A team of Korean researchers has developed a powerful anti-biofilm material that has, like seeweeds, needle-like projections, a fine microscopic surface and a smooth film.
The Ulsan National Institute of Science and Technology (UNIST) announced on Jan. 20 that a research team led by professor Jeong Hoon-eui of the school of mechanical, aerospace and nuclear engineering has developed a new antifouling material, which prevents bacteria and other microorganisms from sticking to its surface.
The team generated a myriad microstructure with numerous needle-like pillars using PEGDMA, a material that is firm and highly anti-fouling, and coated it with a thin layer of MPC, a hydrophilic material, to form a hydration layer similar to a film.

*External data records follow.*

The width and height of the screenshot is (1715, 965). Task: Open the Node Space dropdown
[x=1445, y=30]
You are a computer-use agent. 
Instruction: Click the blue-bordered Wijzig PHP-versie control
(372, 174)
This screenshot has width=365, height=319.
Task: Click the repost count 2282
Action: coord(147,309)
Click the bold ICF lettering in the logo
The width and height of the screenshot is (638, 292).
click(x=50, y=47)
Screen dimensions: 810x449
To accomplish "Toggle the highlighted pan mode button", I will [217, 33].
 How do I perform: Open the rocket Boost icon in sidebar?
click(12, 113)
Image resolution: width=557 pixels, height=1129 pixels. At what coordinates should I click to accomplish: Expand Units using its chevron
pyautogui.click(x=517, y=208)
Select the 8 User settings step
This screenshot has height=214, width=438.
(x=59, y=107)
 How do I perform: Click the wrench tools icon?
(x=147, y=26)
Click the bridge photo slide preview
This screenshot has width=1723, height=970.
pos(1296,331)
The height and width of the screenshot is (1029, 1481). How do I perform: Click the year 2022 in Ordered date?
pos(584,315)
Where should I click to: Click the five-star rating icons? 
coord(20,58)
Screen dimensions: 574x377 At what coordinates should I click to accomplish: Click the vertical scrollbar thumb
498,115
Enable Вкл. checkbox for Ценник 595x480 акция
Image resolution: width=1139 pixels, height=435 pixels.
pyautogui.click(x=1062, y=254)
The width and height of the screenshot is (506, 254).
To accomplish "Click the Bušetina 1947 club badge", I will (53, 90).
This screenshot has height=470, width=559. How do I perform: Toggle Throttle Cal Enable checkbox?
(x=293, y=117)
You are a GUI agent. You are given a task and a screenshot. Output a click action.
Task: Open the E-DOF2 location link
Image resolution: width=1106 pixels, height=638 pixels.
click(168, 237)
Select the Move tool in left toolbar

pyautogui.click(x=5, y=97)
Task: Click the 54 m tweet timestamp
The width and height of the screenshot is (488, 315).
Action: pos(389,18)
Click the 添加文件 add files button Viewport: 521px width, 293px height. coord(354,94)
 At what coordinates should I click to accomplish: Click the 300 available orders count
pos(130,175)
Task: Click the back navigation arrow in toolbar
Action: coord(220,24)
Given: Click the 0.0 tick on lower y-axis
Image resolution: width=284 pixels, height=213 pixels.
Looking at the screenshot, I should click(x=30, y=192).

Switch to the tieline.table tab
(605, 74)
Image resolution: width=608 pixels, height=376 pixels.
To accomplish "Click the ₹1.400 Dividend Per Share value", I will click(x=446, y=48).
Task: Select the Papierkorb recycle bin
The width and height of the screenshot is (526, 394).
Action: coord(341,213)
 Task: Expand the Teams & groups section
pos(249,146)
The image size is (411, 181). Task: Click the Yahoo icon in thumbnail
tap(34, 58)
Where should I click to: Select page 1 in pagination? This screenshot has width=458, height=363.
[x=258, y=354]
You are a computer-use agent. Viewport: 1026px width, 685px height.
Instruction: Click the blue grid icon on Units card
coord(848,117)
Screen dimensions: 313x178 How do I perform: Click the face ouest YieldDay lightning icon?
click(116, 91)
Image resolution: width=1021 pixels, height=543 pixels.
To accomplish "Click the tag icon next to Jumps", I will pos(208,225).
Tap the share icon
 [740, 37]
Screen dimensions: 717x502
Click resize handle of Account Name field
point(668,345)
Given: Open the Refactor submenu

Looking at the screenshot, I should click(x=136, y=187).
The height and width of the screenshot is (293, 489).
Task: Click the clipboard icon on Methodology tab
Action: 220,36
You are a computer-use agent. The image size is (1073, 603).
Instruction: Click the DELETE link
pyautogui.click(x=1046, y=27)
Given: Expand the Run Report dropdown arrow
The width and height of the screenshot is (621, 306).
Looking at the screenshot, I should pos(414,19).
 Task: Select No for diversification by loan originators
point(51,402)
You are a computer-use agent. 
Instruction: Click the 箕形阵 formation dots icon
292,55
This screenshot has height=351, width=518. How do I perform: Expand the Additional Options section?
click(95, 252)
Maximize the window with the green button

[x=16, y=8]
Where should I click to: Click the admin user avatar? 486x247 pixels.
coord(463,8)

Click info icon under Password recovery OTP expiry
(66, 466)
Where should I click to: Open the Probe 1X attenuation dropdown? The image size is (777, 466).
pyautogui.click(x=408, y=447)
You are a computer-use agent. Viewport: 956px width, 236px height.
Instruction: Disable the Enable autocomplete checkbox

"The surface of algae such as blue or brown algae has minute projections. We have developed a microscopic surface similar to this, which pricks to death the bacteria that come close to it. The thin hydration layer on the top makes it difficult for bacteria to approach in the first place,” Jeong said
An antifouling material prevents various contaminants from sticking to its surface. It is mainly used to prevent marine organisms from sticking to the surfaces of a ship or a marine facility that is in contact with water.
Recently, researchers have been developing techniques to inhibit absorption of waste materials in medical apparatuses such as artificial joints and dental implants or prevent the formation of biofilm inside home appliances such as humidifiers.
In the past, antifouling treatment was carried out by applying a chemical substance to a surface. However, if the bacteria are resistant to chemicals or if the surface is scratched and damaged, the antifouling function was lost. In addition, the toxicity of the chemical itself has become a problem. As an alternative, there is a growing interest in mechanical antifouling, which creates fine projections in the length of nanometers (nm, 1 nm is one billionth of a meter) on the surface.
Jeong’s team plans to further study the microfine surface of seaweeds and other marine organisms to find a way to further strengthen the antifouling function. The fine surface technology can be applied to home appliances such as humidifiers as well as ships and marine equipment.
The study was featured on the cover of in the January issue of ACS Macro Letters.